Sarebbe sufficiente questo per conoscerlo meglio, ma dato che della parola Street in molti si riempiono la bocca e intasano i social di fotografie che di Street hanno, appunto, solo la “strada” come luogo fisico, ma non intesa come filosofia di pensiero, cogliamo l'occasione per sapere il suo punto di vista.

Come docente, fotografo e pensatore visuale.


Rome, 2013


Roma, 2015


Innanzitutto, presentati a chi non ti conosce.

Ciao Stefano prima di tutto grazie della bellissima presentazione e grazie delle interessanti domande alle quali vado a rispondere, sono nato nel 1973 a Roma, la città in cui vivo e lavoro da sempre. La fotografia è stata da sempre la mia più grande passione fino a diventare anche il mio lavoro circa 4 anni fa. Prima lavoravo nel campo della televisione, realizzando format televisivi per un emittente satellitare.

Ora come hai già accennato tu sono docente presso “Officine Fotografiche” e docente della Leica Akademie.

Non adoro i generi o le classificazioni in fotografia, per questo ti dirò che amo la mia città e ritrarre il quotidiano in modo unico e originale. Per quanto mi riguarda: “La fotografia  è la sintesi tra la rappresentazione della realtà e la capacità di trascenderla.”


Roma, 2013

Quando e come è nato l'amore per la fotografia?

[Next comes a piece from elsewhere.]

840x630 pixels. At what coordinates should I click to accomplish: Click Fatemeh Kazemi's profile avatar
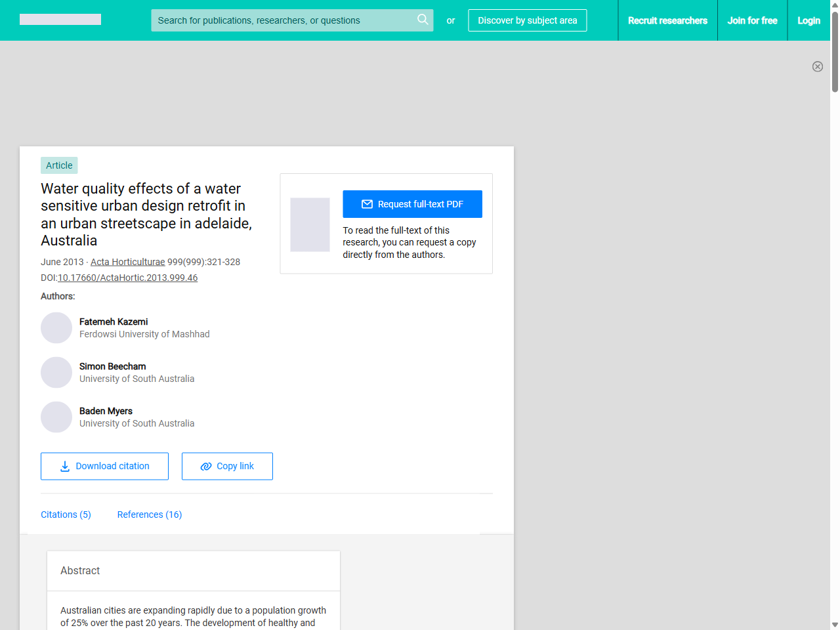click(56, 327)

Raccontaci i tuoi inizi e con che cosa scatti.

È iniziato parecchio tempo fa, quando in compagnia di una Yashica, che uno zio mi regalò il giorno della prima comunione, intrapresi i primi weekend “fotografici” in giro per l’Italia prima, e per l’Europa subito dopo, poi i primi corsi di formazione e un lungo percorso personale fatto di pratica, studio e approfondimento. Sono fermamente convinto che il guardare il lavoro degli altri, studiare, informarsi, visitare mostre e sfogliare libri, sia essenziale per il percorso di ogni fotografo.

Scatto con una Leica Q, una macchina piccola ma dalle grandi prestazioni ovviamente. Prediligo il 28mm, un’ottica che ti “costringe” ad avvicinarti e ad entrare letteralmente nella scena.

 

 Come sei arrivato ad essere Ambasciatore Leica e cosa ha significato per te?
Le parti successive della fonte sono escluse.